Impact of D-REEL on invoice/receipt dataset
We have performed ablation study of D-REEL with other Invoice/Receipt datasets for document layout detection task only. The details of these datasets are described below.
SROIE (scanned receipt OCR and information extraction) Contains 626 receipt images with diverse layouts38. We detected key regions such as company name, address, date, and total fields across 234 unique templates, addressing challenges posed by template diversity and OCR noise.
FUNSD (form understanding in noisy scanned documents) Comprises 199 scanned forms with irregular structures and handwritten annotations39. We performed detection of key-value regions, leveraging layout cues to handle 81 unique templates with noisy and degraded scans.
CORD (consolidated receipt dataset for post-OCR parsing) Includes 1000 real-world receipts with highly varied layouts and multilingual text (primarily Korean with some English)40. D-REEL detection process identified structured regions (date, total price, item list) across 300+ unique layout templates, handling complex and visually degraded receipts.

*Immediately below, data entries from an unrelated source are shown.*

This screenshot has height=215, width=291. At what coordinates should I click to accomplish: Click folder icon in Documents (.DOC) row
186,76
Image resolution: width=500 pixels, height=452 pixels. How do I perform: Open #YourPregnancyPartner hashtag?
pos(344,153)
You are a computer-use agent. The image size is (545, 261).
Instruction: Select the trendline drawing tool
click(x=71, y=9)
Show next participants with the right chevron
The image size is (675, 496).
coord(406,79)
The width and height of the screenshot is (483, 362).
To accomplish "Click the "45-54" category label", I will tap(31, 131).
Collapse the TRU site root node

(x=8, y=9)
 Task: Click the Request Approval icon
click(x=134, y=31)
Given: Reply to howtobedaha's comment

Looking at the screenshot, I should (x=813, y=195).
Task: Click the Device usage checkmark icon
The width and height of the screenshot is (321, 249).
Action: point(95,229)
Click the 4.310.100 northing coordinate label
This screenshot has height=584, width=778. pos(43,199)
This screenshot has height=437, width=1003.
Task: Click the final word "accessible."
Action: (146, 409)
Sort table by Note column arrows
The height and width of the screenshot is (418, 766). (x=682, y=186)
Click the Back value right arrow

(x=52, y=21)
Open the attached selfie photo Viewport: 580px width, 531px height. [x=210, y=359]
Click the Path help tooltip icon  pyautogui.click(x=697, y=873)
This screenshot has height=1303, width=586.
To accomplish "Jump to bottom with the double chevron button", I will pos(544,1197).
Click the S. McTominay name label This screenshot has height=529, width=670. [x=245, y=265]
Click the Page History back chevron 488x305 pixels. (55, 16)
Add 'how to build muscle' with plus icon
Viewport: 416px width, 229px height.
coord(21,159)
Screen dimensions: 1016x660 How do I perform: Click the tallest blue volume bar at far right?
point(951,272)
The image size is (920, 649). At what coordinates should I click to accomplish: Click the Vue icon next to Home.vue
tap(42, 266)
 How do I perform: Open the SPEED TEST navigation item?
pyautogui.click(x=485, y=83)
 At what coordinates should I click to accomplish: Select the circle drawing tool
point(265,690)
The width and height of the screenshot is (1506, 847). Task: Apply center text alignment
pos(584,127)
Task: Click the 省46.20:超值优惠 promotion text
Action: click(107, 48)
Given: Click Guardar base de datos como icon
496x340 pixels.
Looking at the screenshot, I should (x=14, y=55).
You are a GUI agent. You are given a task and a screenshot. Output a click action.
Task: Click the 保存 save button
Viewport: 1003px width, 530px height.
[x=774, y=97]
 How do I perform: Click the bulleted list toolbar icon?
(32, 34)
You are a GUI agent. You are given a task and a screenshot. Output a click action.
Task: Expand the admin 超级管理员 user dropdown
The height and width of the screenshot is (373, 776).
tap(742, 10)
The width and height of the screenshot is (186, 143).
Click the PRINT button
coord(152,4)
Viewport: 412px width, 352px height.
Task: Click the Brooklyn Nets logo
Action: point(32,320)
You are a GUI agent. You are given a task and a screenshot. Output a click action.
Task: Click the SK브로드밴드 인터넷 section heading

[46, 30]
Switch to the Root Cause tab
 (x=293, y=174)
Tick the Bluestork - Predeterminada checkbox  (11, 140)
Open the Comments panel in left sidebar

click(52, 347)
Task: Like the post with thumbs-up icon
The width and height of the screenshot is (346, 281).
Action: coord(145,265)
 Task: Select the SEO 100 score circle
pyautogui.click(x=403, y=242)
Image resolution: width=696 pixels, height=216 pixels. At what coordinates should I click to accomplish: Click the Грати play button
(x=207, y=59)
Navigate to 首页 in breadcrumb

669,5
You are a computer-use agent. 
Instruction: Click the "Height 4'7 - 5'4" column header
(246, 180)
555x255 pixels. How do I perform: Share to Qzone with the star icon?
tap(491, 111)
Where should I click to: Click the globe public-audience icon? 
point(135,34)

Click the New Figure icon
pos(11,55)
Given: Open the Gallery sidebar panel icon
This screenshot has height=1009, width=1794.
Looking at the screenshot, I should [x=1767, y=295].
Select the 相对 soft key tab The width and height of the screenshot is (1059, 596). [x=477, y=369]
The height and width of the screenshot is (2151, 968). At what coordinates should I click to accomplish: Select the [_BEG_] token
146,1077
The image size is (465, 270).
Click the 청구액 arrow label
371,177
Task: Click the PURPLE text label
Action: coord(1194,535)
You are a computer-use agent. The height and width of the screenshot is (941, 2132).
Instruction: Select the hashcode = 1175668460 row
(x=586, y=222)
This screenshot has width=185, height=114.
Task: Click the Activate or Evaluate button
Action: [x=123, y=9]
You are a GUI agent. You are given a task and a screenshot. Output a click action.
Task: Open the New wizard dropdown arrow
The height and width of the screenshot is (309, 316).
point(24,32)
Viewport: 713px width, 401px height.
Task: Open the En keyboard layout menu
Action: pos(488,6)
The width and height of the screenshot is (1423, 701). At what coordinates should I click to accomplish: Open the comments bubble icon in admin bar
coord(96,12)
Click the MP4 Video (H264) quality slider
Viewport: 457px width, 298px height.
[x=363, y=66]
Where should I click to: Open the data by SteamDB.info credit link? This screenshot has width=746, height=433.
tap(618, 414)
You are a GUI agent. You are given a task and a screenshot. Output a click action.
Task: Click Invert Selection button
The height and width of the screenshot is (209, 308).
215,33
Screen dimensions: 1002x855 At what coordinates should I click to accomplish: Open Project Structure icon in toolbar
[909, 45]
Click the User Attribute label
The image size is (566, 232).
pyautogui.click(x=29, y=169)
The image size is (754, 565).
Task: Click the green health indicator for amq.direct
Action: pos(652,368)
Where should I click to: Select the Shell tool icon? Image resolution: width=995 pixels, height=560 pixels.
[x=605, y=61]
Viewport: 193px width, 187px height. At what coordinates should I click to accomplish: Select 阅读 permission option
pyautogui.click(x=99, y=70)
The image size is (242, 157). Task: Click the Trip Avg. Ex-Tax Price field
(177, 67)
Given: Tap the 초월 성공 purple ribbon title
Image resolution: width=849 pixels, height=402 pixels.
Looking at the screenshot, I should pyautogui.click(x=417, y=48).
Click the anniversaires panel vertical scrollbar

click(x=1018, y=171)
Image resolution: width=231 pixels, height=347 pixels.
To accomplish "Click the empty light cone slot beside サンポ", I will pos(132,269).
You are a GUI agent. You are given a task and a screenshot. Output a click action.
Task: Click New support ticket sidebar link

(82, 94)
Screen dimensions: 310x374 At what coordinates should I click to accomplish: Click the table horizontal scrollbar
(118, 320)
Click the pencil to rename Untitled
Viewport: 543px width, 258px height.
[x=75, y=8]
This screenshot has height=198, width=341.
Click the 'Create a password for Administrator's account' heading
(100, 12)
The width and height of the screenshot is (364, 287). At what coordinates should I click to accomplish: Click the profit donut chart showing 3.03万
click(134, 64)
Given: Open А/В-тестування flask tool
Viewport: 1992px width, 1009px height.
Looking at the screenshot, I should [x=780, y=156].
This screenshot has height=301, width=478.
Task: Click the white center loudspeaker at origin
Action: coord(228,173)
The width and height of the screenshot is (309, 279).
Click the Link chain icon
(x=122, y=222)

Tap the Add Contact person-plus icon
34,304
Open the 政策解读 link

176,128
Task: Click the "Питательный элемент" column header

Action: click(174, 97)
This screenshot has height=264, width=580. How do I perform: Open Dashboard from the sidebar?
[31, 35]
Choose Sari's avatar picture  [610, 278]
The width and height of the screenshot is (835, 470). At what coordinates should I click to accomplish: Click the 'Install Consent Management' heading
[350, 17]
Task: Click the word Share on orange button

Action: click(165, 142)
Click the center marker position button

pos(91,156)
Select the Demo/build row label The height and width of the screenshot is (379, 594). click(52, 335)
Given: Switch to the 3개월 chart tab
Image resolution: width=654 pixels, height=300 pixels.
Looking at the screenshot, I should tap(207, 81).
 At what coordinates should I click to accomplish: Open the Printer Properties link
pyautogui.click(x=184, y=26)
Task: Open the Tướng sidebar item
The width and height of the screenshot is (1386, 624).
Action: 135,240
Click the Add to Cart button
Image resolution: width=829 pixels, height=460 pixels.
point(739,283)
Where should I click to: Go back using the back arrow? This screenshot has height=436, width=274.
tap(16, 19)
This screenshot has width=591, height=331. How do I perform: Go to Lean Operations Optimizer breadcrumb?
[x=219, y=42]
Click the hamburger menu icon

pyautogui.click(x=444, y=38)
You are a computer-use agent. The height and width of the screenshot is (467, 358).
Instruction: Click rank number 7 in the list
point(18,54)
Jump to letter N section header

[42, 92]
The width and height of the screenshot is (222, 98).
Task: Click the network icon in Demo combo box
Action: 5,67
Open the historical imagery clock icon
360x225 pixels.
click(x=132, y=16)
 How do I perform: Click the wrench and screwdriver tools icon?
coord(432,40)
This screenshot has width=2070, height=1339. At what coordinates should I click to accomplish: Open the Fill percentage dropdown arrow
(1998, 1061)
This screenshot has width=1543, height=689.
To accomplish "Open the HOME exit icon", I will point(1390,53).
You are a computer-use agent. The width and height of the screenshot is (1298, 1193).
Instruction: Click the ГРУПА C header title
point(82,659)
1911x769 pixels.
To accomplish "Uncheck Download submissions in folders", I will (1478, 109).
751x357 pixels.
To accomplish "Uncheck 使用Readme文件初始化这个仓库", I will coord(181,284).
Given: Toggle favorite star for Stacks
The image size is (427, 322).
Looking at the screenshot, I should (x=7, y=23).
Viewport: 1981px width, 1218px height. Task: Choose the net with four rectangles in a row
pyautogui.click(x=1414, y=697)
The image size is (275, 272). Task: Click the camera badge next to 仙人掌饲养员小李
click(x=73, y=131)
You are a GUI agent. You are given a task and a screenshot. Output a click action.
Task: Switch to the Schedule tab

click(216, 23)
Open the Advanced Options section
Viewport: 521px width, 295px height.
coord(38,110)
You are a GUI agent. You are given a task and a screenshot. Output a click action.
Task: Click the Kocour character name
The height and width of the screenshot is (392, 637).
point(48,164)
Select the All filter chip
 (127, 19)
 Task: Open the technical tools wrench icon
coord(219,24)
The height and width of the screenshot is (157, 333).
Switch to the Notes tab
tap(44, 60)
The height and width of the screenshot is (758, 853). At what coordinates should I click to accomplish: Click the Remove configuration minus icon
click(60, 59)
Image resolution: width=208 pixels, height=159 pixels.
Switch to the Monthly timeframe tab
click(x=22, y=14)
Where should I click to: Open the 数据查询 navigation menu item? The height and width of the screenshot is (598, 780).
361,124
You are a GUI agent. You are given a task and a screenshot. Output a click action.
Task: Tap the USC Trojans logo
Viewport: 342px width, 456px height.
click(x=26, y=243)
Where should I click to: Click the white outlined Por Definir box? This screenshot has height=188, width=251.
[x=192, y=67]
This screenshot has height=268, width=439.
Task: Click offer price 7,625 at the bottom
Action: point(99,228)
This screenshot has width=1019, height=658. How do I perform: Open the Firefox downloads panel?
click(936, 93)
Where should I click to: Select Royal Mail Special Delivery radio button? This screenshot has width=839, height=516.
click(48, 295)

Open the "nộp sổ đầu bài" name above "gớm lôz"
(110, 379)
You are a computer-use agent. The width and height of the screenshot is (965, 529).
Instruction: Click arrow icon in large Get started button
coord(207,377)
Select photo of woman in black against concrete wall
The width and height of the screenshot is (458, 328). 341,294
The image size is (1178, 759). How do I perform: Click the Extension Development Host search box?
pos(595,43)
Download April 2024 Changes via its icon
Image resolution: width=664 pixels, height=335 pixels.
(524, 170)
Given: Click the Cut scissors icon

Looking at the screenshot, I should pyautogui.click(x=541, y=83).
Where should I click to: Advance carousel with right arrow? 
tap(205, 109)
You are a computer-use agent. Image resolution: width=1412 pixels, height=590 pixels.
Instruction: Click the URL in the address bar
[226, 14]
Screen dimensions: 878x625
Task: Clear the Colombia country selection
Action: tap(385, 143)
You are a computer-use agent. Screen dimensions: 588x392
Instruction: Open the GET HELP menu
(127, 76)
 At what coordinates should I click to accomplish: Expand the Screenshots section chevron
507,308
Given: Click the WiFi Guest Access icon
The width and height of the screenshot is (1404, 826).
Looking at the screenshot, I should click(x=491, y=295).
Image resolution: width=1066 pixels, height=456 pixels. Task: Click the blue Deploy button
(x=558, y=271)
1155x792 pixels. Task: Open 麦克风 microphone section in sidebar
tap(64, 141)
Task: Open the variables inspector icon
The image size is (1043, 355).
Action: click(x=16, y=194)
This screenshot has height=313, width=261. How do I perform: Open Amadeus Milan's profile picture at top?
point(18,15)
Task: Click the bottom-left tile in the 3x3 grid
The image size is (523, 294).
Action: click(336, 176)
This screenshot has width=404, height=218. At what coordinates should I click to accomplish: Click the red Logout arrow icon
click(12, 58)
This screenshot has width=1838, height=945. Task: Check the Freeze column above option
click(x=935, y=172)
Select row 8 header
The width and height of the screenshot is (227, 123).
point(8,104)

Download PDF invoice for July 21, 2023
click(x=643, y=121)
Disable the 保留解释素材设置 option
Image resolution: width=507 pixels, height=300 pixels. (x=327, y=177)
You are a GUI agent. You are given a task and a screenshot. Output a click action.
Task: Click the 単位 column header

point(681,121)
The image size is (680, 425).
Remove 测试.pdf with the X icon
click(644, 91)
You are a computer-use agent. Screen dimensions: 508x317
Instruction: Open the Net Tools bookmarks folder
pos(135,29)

Quantitative result on invoice/receipt dataset The Precision, Recall, and F1-Score results are detailed in Table 4. These performance metrics were evaluated on the FUNSD39, CORD40, and SROIE38 datasets. D-REEL showcases consistently strong and competitive results against other leading methods. It achieves a state-of-the-art F1-Score of 90.68, 91.69 and 93.09 on the FUNSD, CORD and SORIE dataset respectively. This performance validates D-REEL’s robustness and effectiveness for key document analysis tasks.
Qualitative result on invoice/receipt dataset In Fig. 4a, we illustrate qualitative results on the CORD dataset to compare DocSAM with our proposed D-REEL model. The receipt-style documents in this dataset pose challenges due to their small fonts, dense tabular structures, and close alignment of text with numerical entries. As observed, DocSAM often produces less accurate bounding regions, with several text items either partially detected or misaligned, especially within line-item entries and subtotal regions. On the other hand, D-REEL demonstrates more precise localization and segmentation, accurately capturing each individual text block while preserving the layout structure. The improvement is most evident in the recognition of tabular elements such as item descriptions and price values, where D-REEL maintains consistent bounding boxes that align tightly with textual content. This enhanced fidelity in detection and segmentation contributes directly to improved downstream information extraction, highlighting the effectiveness of D-REEL in structured financial documents such as receipts and invoices.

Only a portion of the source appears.